_Assignment_.
In the lines below, the string "click" may appear; say how many lines hold it and give nothing more.

_Records supplied_.
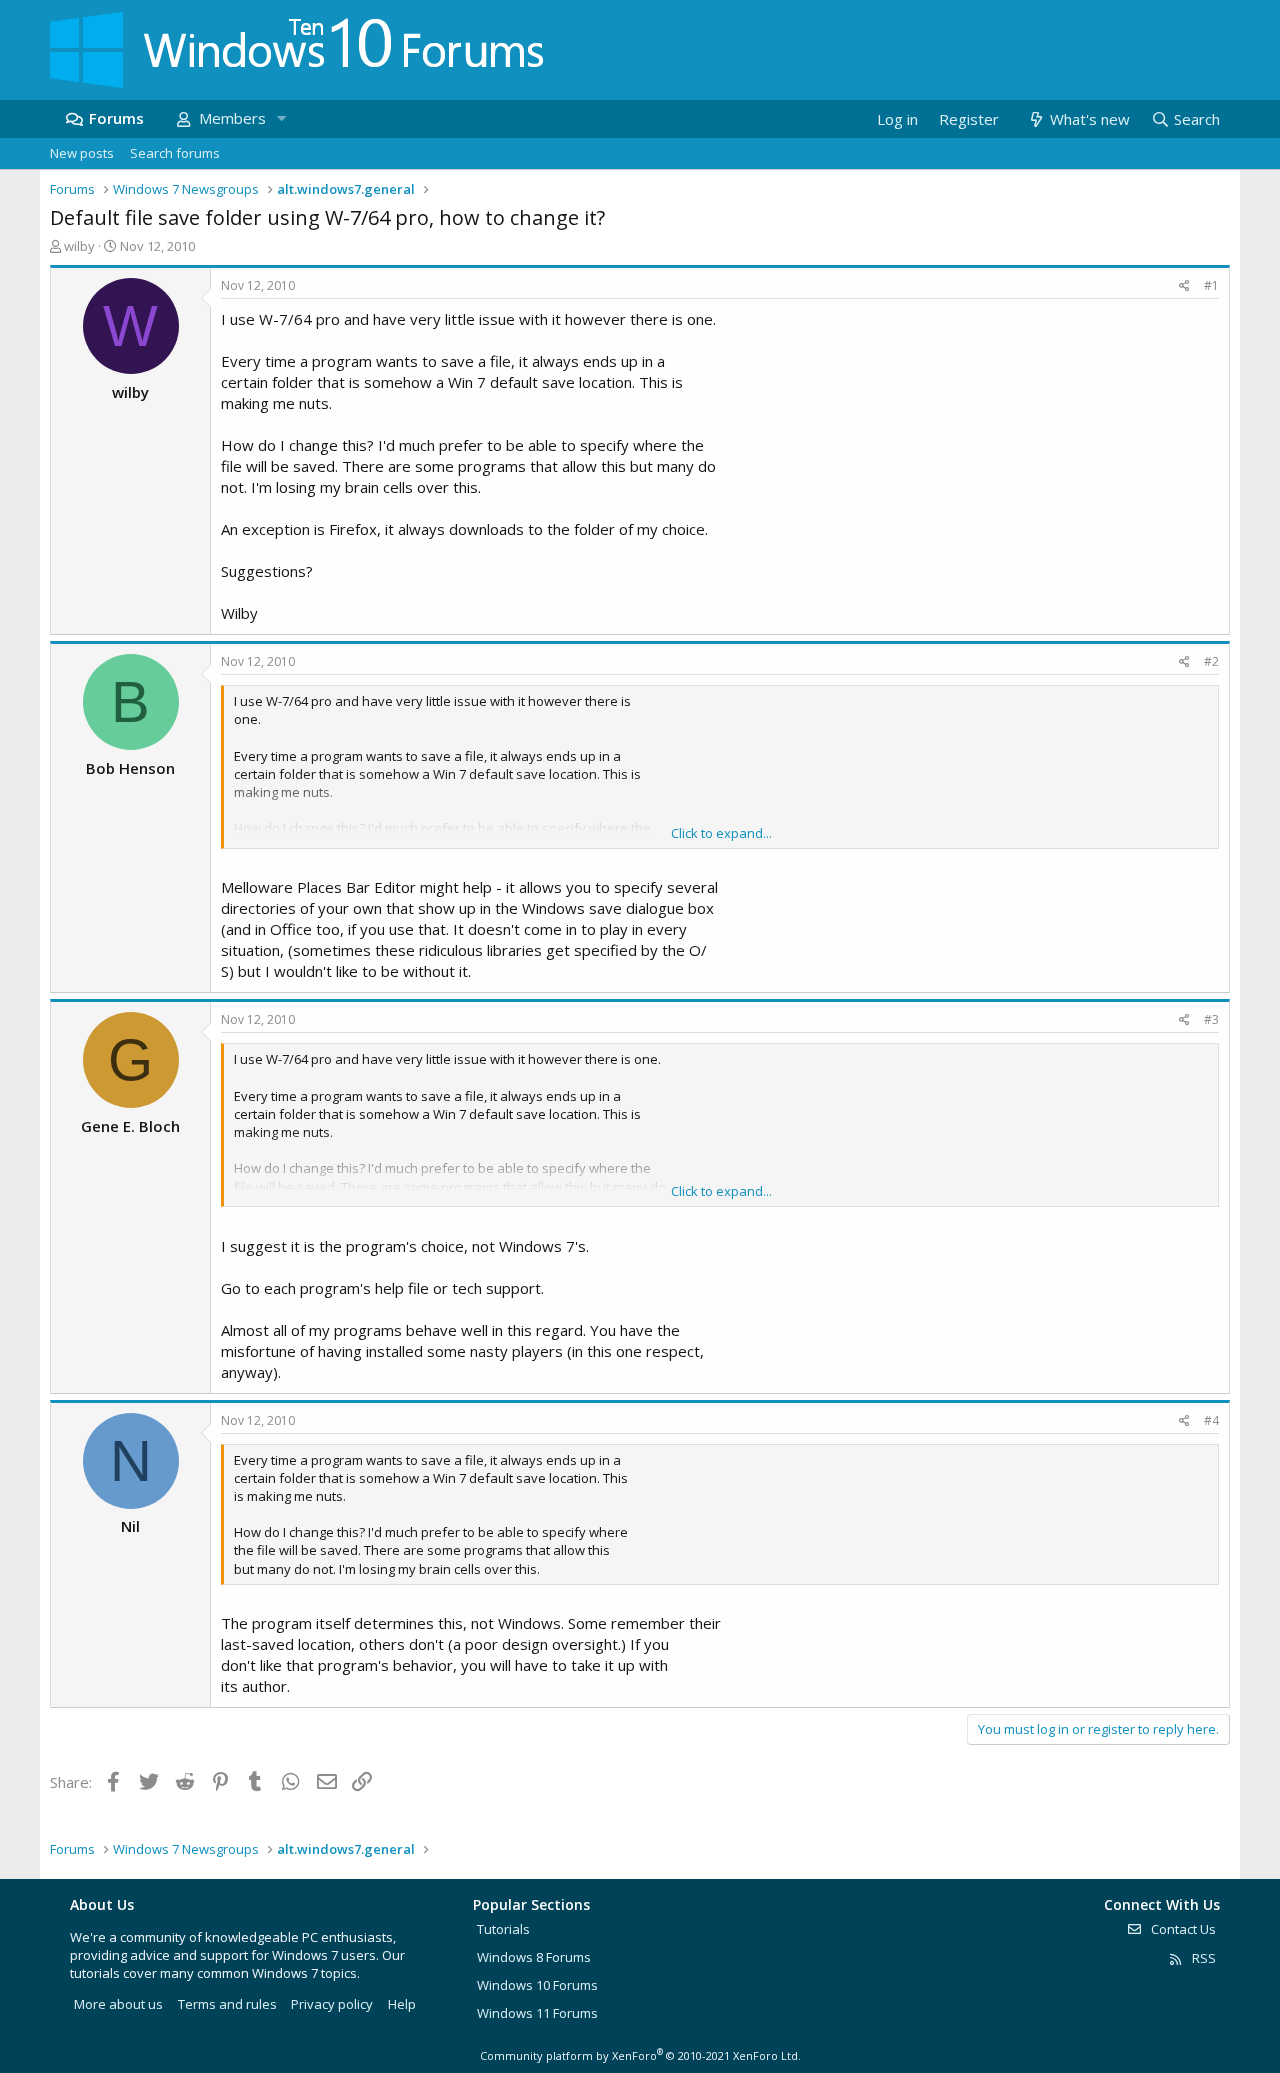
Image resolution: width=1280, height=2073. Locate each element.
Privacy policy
---
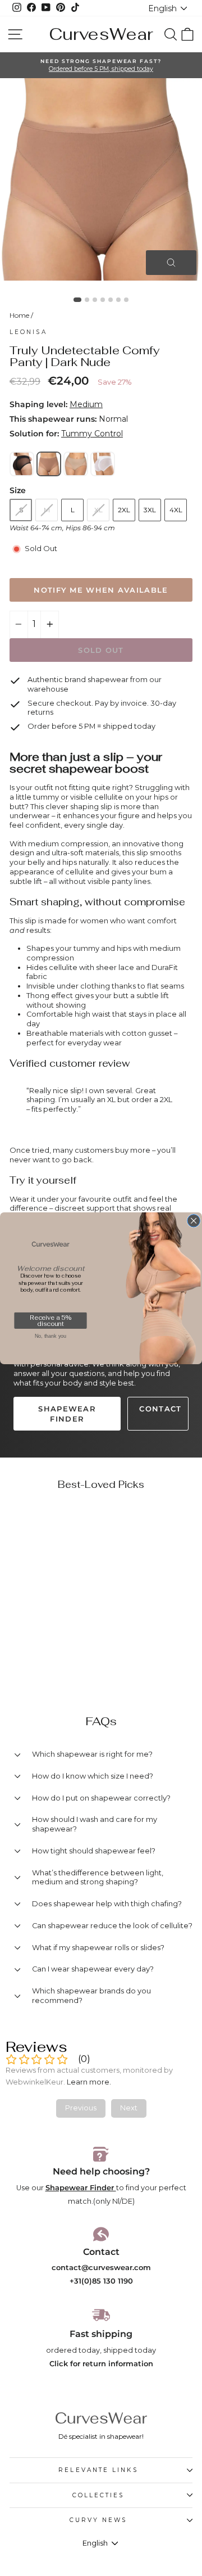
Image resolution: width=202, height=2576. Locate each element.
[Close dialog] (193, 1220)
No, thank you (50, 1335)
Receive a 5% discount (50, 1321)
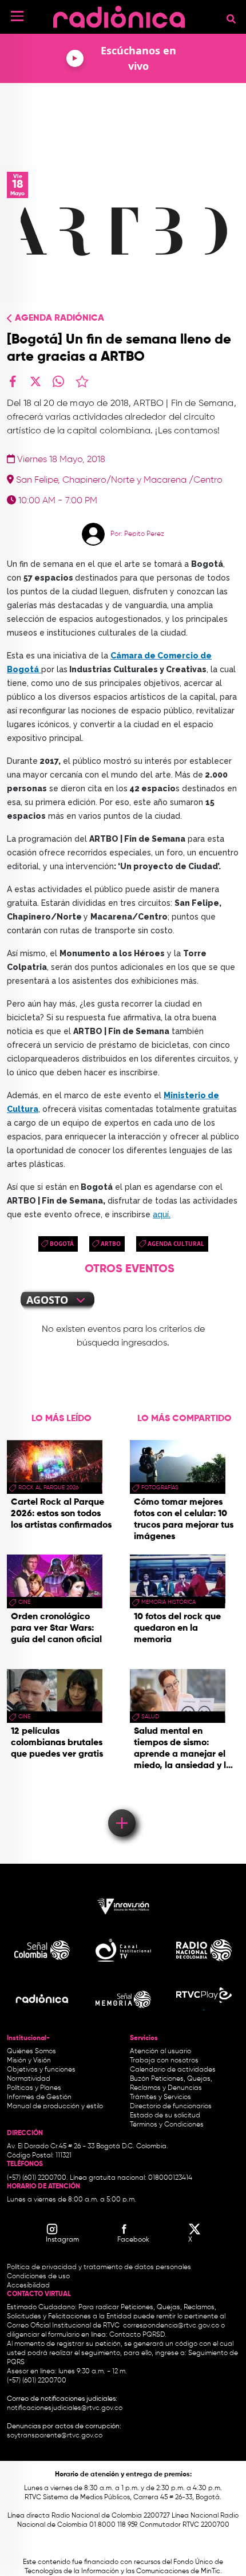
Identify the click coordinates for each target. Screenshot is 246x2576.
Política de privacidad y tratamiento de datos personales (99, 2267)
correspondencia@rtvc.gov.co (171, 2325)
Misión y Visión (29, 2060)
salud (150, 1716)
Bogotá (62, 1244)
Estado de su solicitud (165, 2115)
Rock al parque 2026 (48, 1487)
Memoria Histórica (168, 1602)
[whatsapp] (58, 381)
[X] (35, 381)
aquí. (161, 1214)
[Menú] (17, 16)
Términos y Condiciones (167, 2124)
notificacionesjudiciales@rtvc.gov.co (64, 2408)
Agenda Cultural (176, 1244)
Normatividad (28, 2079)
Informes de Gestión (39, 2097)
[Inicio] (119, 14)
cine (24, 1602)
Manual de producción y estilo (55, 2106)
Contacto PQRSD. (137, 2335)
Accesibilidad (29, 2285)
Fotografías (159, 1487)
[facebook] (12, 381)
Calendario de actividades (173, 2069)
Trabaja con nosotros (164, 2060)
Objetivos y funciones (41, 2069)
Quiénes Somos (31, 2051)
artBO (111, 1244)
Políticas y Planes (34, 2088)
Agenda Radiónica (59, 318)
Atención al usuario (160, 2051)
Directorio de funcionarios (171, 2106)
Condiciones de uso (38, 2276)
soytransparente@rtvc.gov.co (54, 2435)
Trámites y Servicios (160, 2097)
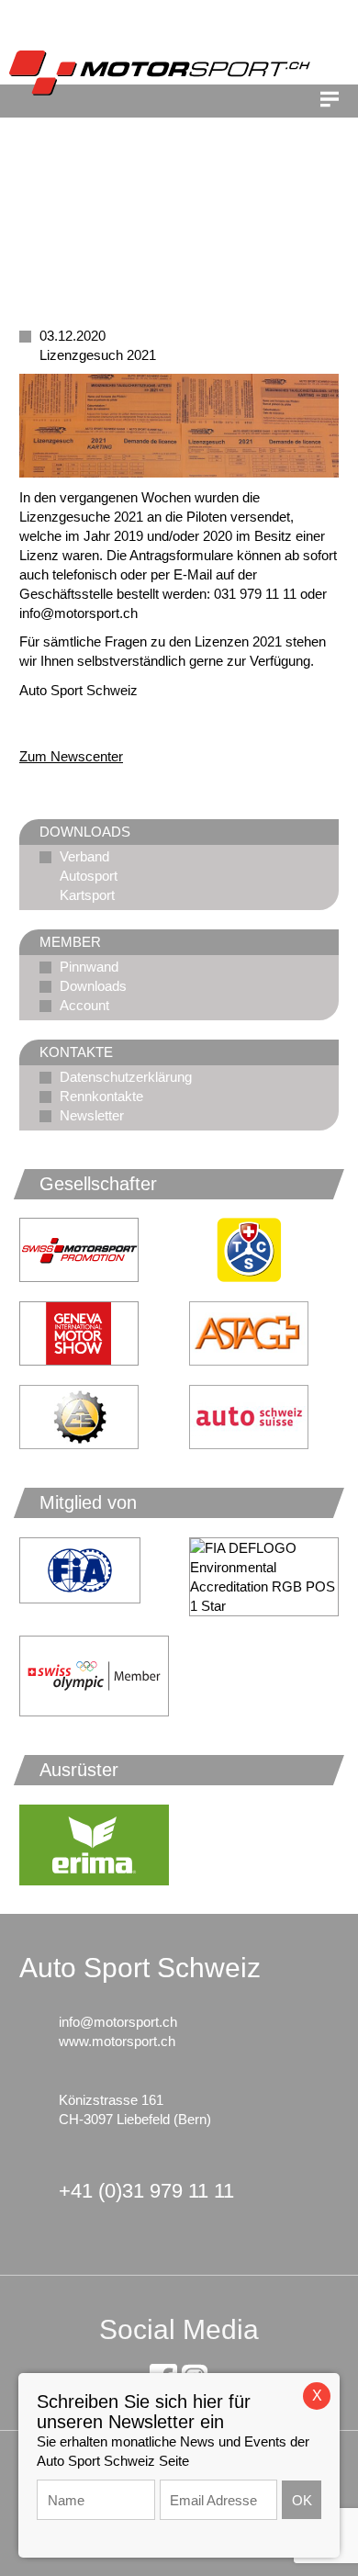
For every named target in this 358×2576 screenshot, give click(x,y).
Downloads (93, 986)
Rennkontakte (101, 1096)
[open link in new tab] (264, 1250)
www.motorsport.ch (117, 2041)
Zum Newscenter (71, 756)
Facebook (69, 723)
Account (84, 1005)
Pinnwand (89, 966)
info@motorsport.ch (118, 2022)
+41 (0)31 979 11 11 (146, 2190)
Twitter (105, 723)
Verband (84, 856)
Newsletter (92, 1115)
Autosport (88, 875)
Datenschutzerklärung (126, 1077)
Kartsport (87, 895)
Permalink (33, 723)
---
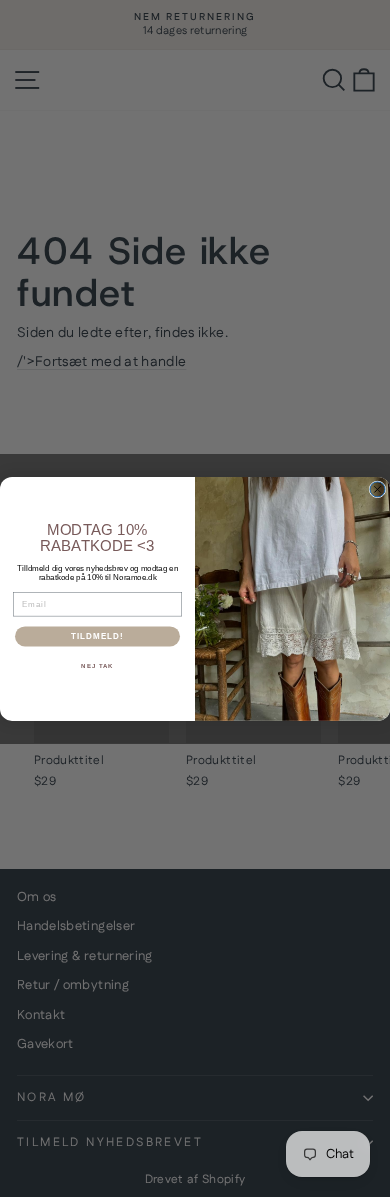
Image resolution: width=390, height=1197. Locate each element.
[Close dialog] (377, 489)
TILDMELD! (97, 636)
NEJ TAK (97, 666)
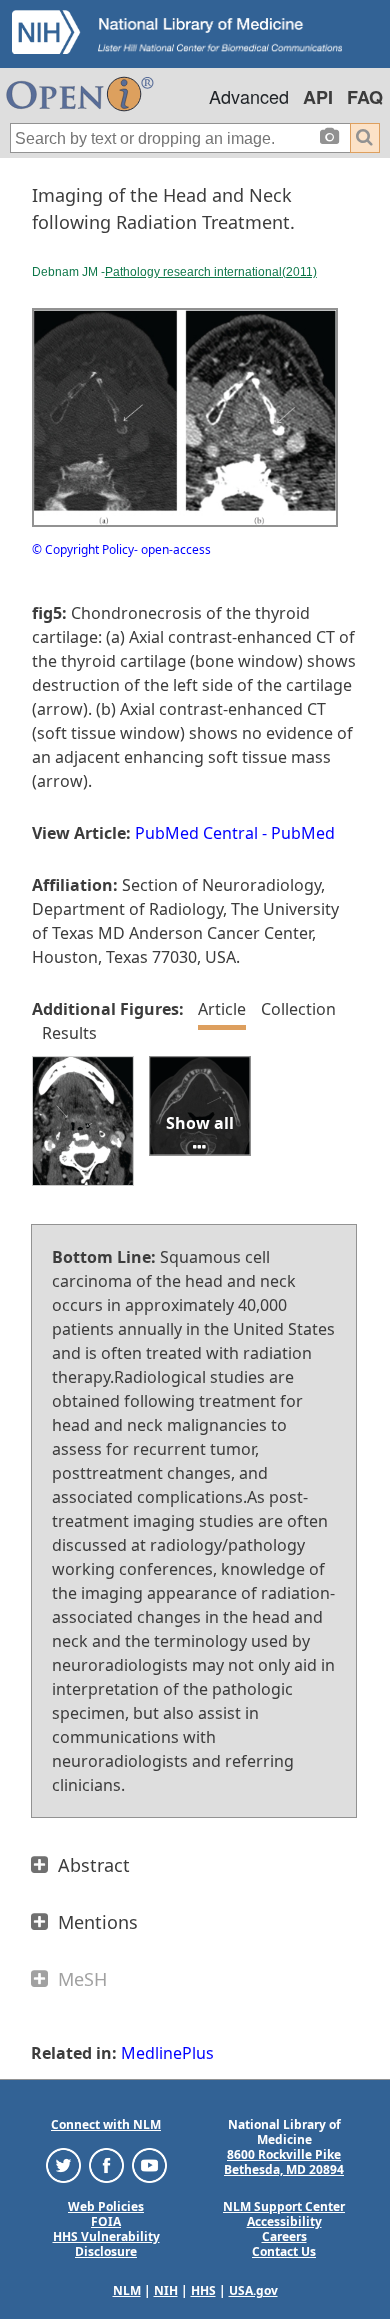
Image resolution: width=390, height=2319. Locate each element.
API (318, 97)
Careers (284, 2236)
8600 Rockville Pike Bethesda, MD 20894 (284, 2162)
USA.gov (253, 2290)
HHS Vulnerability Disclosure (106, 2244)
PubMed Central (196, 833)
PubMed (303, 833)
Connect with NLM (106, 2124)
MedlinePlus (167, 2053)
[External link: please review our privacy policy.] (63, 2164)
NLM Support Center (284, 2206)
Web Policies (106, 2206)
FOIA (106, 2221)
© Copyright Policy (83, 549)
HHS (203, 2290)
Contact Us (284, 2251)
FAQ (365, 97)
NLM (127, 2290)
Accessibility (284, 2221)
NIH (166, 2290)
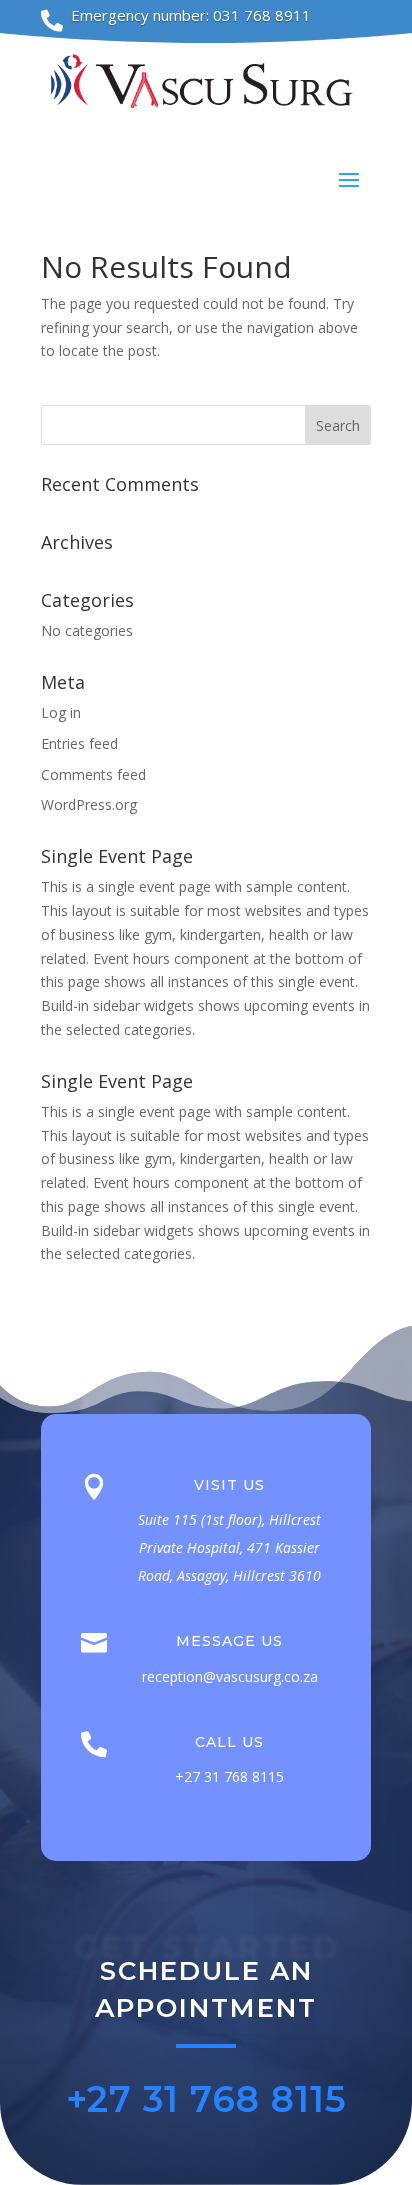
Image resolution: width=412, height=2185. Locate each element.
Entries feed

_Response to the exercise_.
2